Monday, June 1, 2015

Want to read Margaret Atwood’s new book? You’ll have to wait… for 100 years

If you want to read Margaret Atwood’s latest piece of writing, Scribbler Moon, you will have to wait a while, say, for about ninety nine years.

Artist Katie Paterson accepts the first Future Library
manuscript from Margaret Atwood
Photo (c) Kristin Von Hirsch 2016
Atwood is the first contributing author to the Future Library project, for which Scottish artist Katie Paterson and The City of Oslo have planted a thousand trees in a forest just outside the city. As I said in my blog post last October when the project was launched, the trees will be looked after for one hundred years, until 2114.  In each of those hundred years, one author will be commissioned to write a manuscript of some sort and that piece of writing will be placed, unpublished, in a secure and specially designed room in the new public library being built in Oslo.
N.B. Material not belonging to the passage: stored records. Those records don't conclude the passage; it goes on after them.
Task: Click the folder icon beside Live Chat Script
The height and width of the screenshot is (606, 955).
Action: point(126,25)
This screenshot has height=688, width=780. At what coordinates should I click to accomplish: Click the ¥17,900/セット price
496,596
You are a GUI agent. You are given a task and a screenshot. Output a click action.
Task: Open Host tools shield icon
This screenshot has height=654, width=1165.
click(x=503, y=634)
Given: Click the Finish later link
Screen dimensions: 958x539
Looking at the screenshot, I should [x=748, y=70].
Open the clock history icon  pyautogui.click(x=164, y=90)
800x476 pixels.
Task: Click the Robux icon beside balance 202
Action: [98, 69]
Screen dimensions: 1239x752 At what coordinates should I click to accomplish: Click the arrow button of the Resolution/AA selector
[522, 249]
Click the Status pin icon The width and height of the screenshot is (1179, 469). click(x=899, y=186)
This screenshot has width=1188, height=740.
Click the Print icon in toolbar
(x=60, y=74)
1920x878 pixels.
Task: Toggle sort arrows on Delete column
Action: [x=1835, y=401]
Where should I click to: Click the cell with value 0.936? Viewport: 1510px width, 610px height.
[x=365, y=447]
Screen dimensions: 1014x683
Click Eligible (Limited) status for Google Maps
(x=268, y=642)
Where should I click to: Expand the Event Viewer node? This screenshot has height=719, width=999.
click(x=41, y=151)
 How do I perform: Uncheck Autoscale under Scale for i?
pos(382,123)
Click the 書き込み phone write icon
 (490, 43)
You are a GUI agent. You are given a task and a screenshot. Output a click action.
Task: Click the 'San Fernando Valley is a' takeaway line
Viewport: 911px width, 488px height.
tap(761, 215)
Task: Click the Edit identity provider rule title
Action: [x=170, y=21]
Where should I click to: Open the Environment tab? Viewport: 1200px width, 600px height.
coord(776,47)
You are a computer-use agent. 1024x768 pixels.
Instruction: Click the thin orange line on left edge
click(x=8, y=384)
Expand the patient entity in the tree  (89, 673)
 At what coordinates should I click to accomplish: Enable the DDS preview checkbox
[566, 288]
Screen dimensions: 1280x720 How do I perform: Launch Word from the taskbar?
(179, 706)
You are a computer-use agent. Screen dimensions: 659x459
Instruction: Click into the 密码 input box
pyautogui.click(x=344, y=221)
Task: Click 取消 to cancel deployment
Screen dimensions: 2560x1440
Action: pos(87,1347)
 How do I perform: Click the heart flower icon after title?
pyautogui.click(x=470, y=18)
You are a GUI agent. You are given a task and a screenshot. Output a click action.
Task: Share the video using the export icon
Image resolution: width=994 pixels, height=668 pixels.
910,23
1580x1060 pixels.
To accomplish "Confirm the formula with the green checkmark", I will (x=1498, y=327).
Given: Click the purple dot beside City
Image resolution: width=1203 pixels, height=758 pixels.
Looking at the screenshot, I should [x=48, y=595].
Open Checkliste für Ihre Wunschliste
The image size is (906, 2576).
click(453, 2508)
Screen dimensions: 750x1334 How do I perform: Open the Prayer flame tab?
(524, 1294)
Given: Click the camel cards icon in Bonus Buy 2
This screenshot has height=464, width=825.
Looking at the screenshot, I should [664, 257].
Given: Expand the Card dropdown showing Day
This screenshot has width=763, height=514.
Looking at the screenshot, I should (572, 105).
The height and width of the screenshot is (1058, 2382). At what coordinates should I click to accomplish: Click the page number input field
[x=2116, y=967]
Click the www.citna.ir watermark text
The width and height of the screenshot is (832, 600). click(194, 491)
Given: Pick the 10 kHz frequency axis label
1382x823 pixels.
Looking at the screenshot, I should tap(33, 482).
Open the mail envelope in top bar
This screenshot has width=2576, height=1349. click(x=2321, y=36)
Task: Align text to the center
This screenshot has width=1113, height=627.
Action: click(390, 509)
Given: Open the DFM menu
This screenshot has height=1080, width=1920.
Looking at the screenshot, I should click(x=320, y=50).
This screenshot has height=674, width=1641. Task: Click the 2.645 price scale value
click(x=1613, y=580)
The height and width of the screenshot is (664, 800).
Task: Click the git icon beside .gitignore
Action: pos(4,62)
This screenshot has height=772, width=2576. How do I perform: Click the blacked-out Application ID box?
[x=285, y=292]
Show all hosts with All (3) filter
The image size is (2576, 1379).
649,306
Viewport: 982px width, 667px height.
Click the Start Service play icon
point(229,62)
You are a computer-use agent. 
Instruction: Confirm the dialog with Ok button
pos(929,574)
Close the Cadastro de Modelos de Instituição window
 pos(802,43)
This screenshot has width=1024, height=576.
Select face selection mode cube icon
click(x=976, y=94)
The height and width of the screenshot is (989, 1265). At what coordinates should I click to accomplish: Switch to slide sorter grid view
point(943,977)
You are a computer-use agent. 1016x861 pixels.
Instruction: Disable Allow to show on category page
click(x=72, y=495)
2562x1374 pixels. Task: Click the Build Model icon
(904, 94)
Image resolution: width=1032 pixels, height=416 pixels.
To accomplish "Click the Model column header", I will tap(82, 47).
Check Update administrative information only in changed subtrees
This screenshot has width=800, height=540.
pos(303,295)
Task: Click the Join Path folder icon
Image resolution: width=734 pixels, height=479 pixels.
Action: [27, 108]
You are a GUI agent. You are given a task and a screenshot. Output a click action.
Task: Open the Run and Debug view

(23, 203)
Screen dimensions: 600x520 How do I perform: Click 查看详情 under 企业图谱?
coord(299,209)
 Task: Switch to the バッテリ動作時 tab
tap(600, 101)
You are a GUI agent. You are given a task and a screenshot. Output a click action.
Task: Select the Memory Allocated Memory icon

They will all remain unread until the collection of one hundred manuscripts is complete. Then in 2114, the trees will be cut down and the wood will be used to supply paper for a special anthology of books in which 100 years of writing will be published.

The Canadian author delivered her manuscript to Katie Paterson this week, deep in the heart of the Future Library itself, in the Nordmarka forest just outside the Oslo, but it remains a secret as to whether it is a poem, short story, novel or memoir. No one else will know until 2114.

"There’s something magical about it," Atwood said as she handed over her work. "It’s like Sleeping Beauty. The texts are going to slumber for 100 years and then they’ll wake up, come to life again. It’s a fairytale length of time. She slept for 100 years.

"I am sending a manuscript into time. Will any human beings be waiting there to receive it? Will there be a ‘Norway’? Will there be a ‘forest’? Will there be a ‘library’? How strange it is to think of my own voice – silent by then for a long time – suddenly being awakened, after 100 years."


David Mitchell
The next contributor to Future Library will be David Mitchell, author of Cloud Atlas and The Bone Clocks

He said, "Imagine if the Future Library had been conceived in 1914 and 100 authors from all over the world had written 100 volumes between then and today, unseen until now. What a human highway through time to be a part of. Contributing and belonging to a narrative arc longer than your own lifespan is good for your soul."




Katie Paterson created the image below to symbolize the Future Library. A tree trunk with a tiny blue "2014" at its center, 100 growth rings expand until, at the top right outside edge, there is another tiny blue date, 2114.

Katie Paterson's Future Library icon

As the hundred years pass, future contributors will be announced year by year. Some will be familiar to us now, though it is startling to realize that many will not even have been born yet.